Saturday, 3 April 2010

Jon Richardson, This Guy at Night, Powder Room, Melbourne Town Hall

Fittingly for an event with venues scattered through Melbourne’s Chinatown picking out what to see at the Melbourne Comedy Festival is a bit like going out for Yum Cha. Most shows are relatively cheap and come in pleasant bite-sized lengths, meaning you can sample two or three a night before you're full. The names on the comedy menu outside the Melbourne Town Hall can be as strange and unrecognisable as the fare served up from the restaurant trolley, and sometimes it’s easier to just fill up your plate and hope you find something tasty.

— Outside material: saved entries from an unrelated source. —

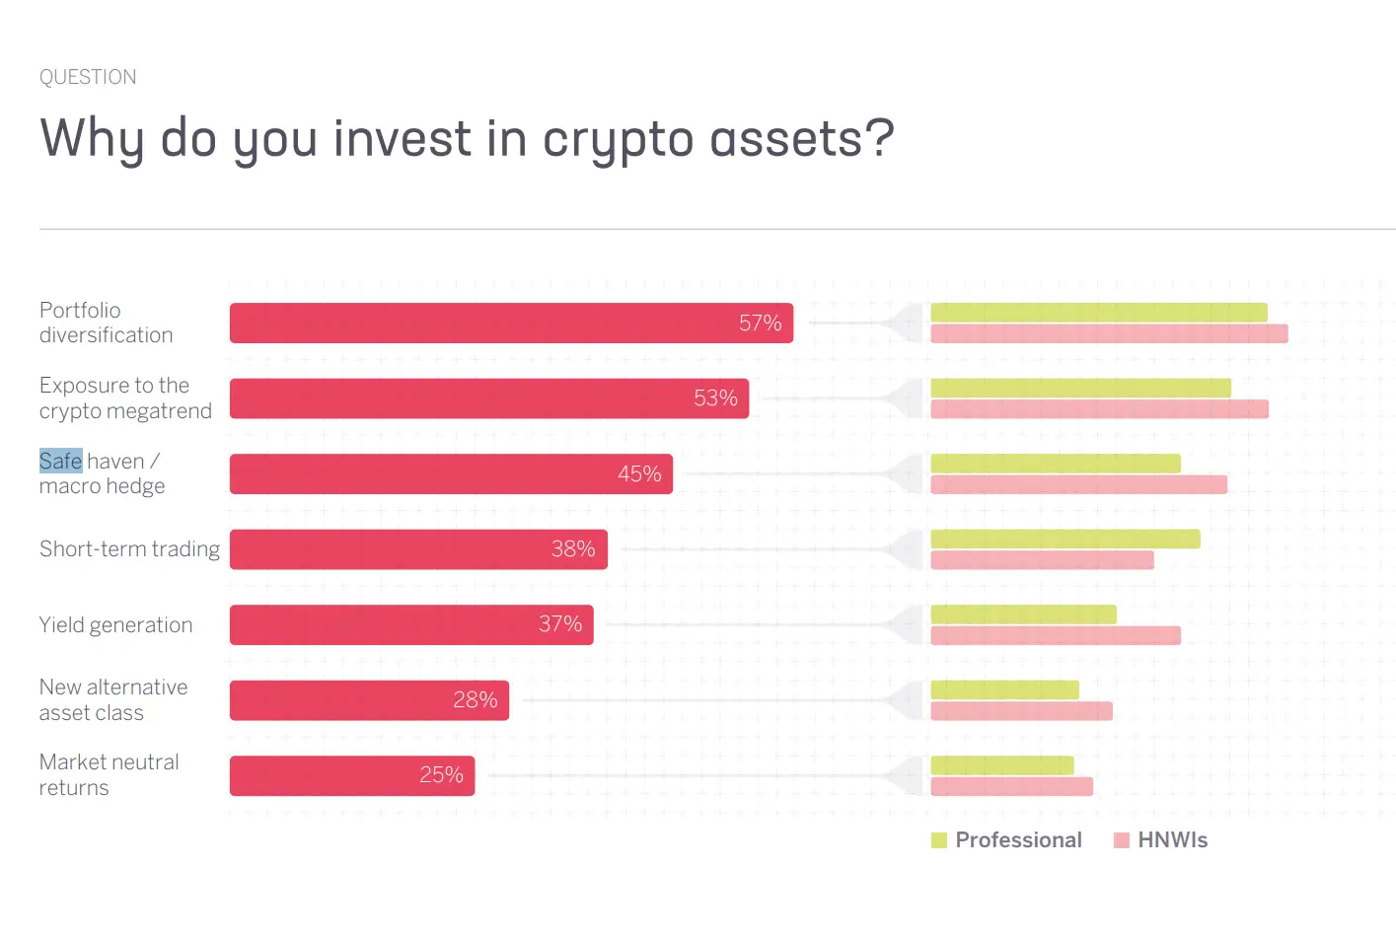Select the 37% Yield generation bar
The width and height of the screenshot is (1396, 940).
[411, 625]
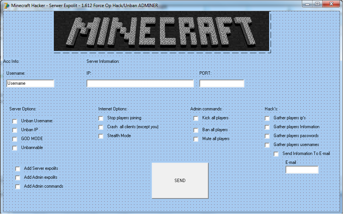343x217 pixels.
Task: Enable Stealth Mode
Action: (x=101, y=136)
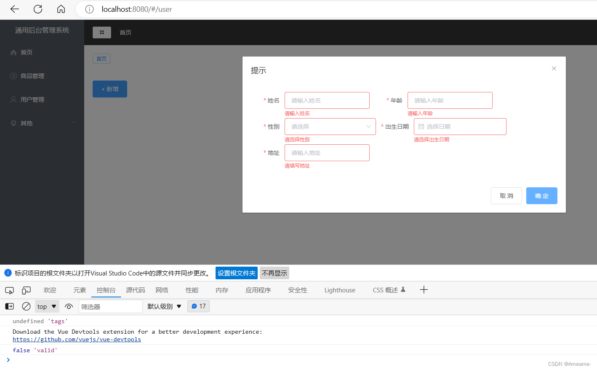Click the 设置根文件夹 button
The width and height of the screenshot is (597, 370).
[x=236, y=273]
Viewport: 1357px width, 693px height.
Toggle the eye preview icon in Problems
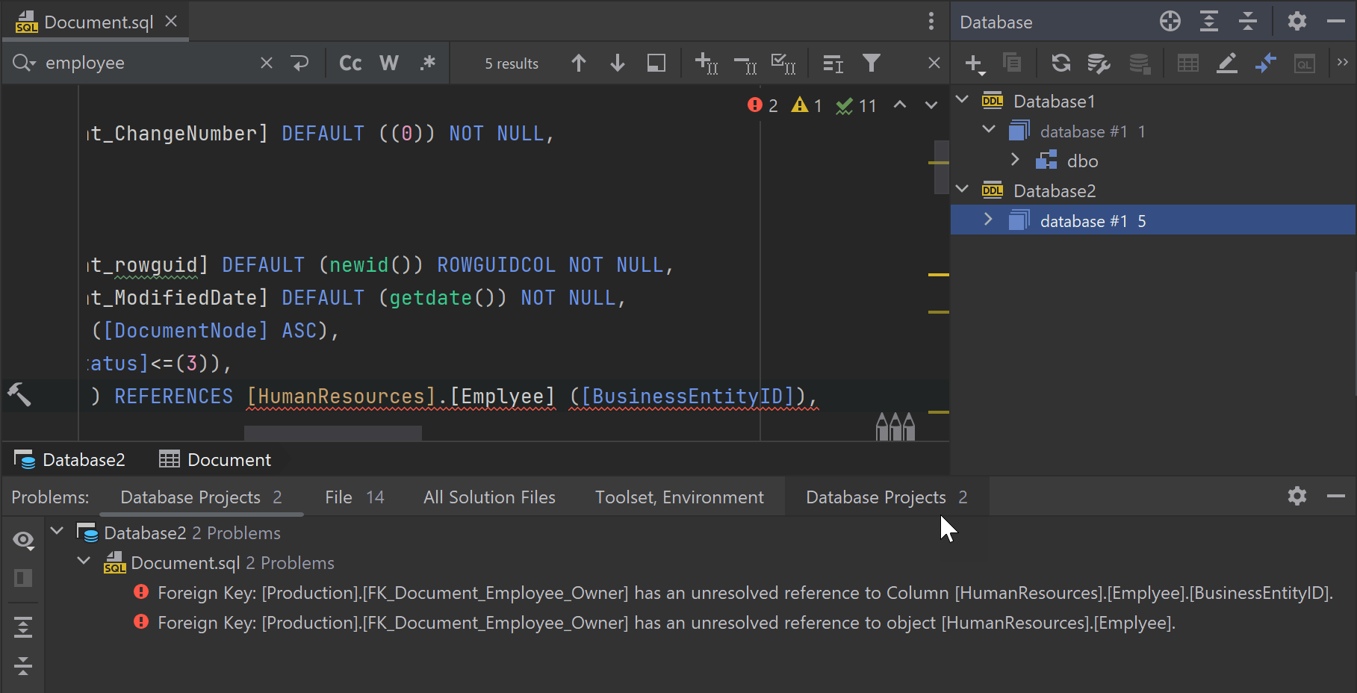23,540
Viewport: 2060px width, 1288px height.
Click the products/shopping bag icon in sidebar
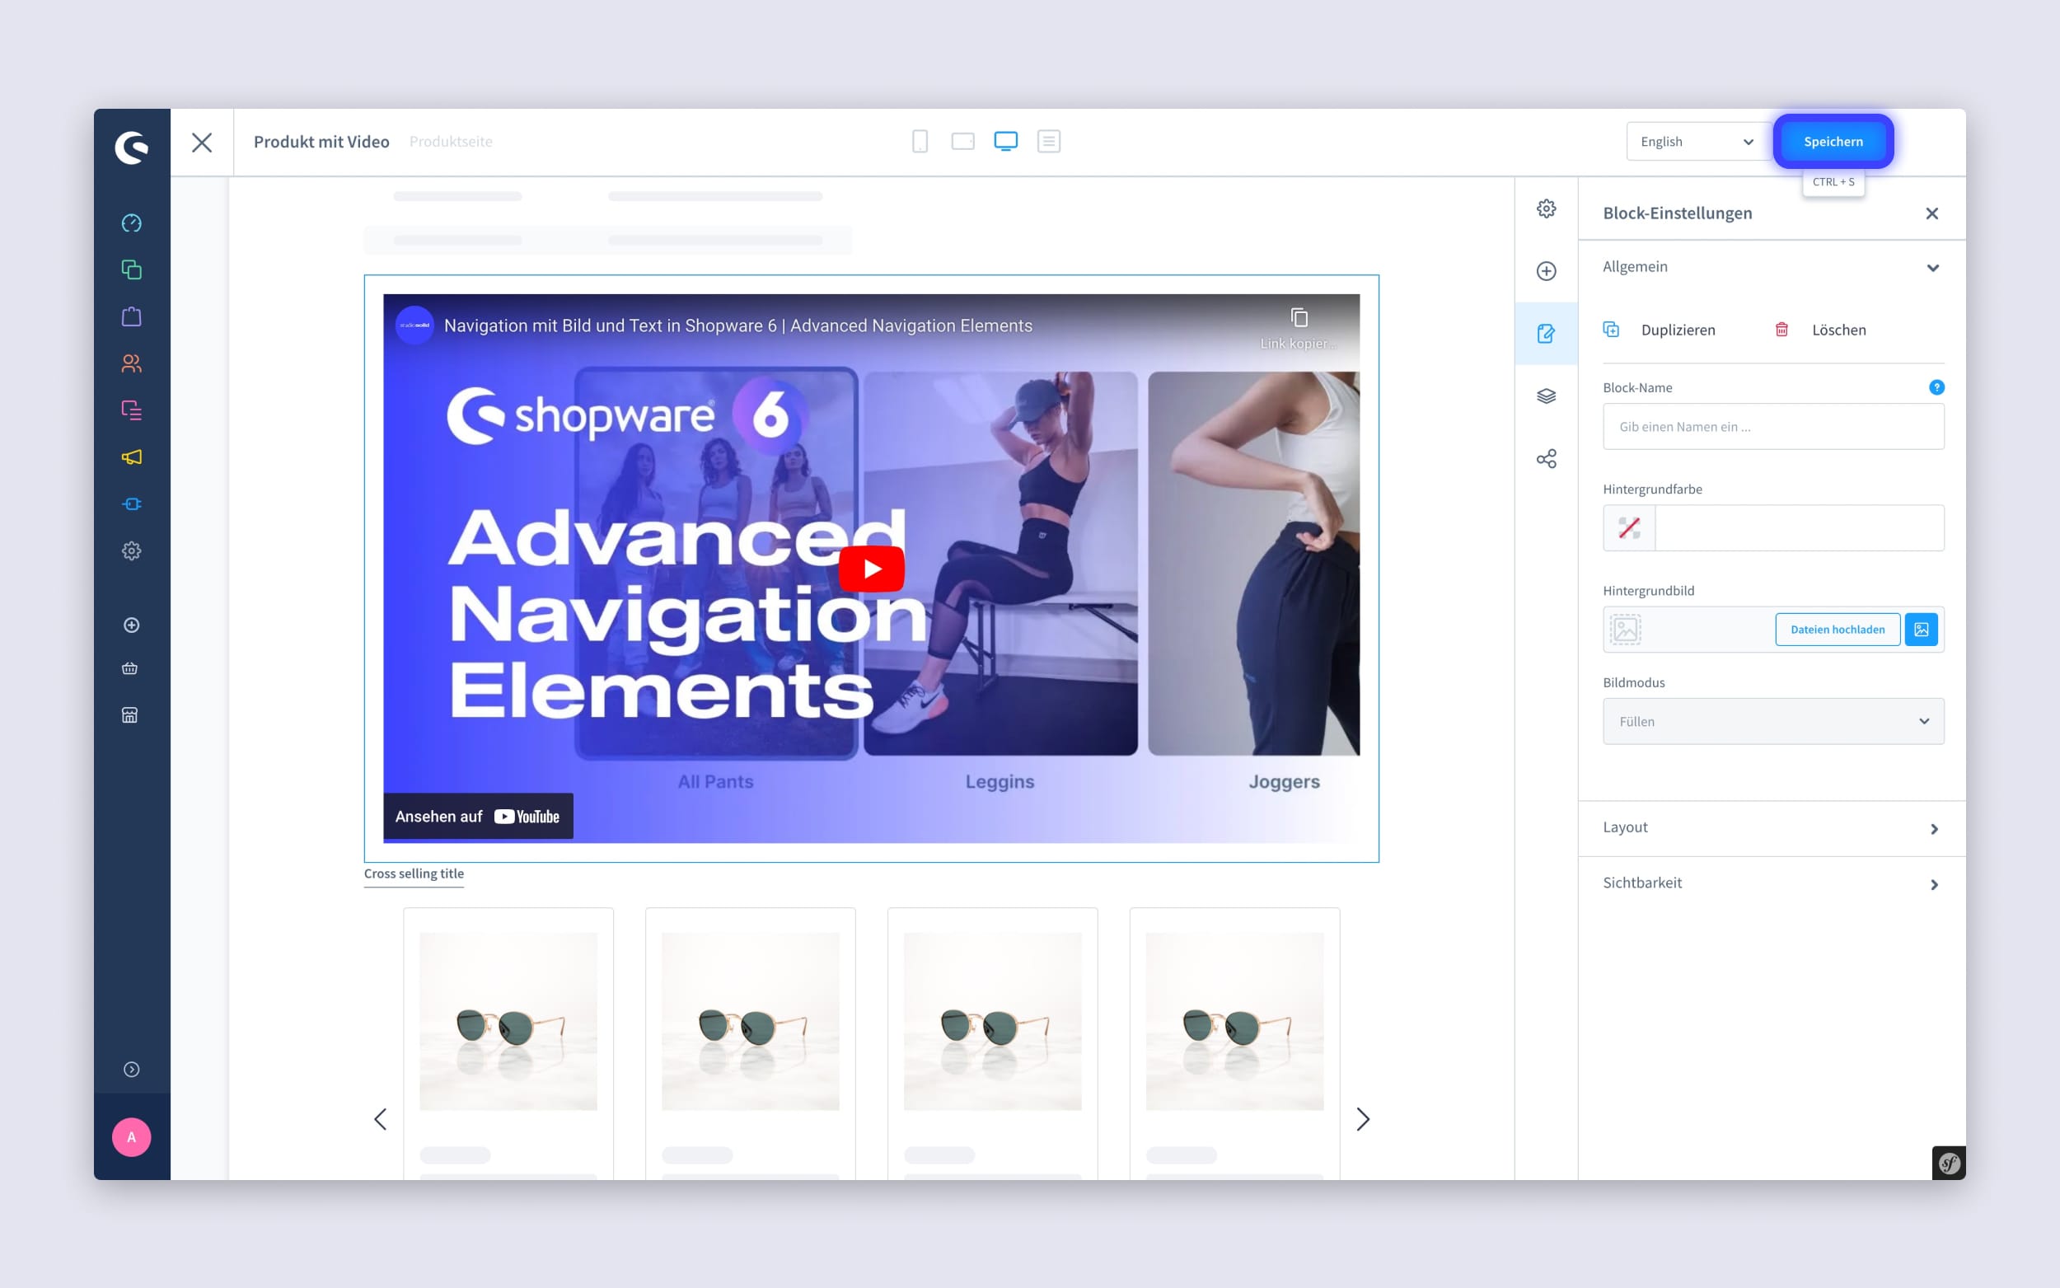pos(130,316)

One delicious dim-sim of a show is Jon Richardson's
This Guy at Night which we took a punt on despite its terrible pun of a name. A former BBC Radio 6 DJ and winner of the Best Breakthrough Act at the 2008 Chortle Awards I hadn’t heard of him prior to the festival but overseas reviews tempted me in.

Continuing the Chinese food allegory far longer than is necessary or pleasant, Richardson in the flesh is sweetly sour. He may describe himself as a grumpy perfectionist misanthrope but in truth he comes across as anything but. Whilst unquestionably funny I initially found it hard to reconcile the glass-mostly-empty OCD-like behaviours being related with the smartly dressed, friendly young man on stage. I wasn’t alone, and even Jon noticed the reaction in the room, admitting that he had never felt so out of control a crowd in his entire life. True or not it didn’t bother him for long and as the hour progressed the crowd clicked with his self-depreciating style.

Using an increasingly messed up world as a backdrop This Guy at Night turns the mirror back on Richardson, drawing laughs from his recognised lack of coping skills. Irrational anger at situations he can’t change, punishing himself for other people’s behaviours, hiding away from the world with only satellite TV and a dart board for company – this is Jon’s world, but one that by the end is strangely attractive and logical. Always interesting and mostly very funny (a few unadvised attempts at Australian accents aside - what is it with comedians and accents?) This Guy At Night proved well worth a stab of our chopsticks and despite what he may think (and unlike the dumplings I had for tea) Jon Richardson leaves a nice aftertaste.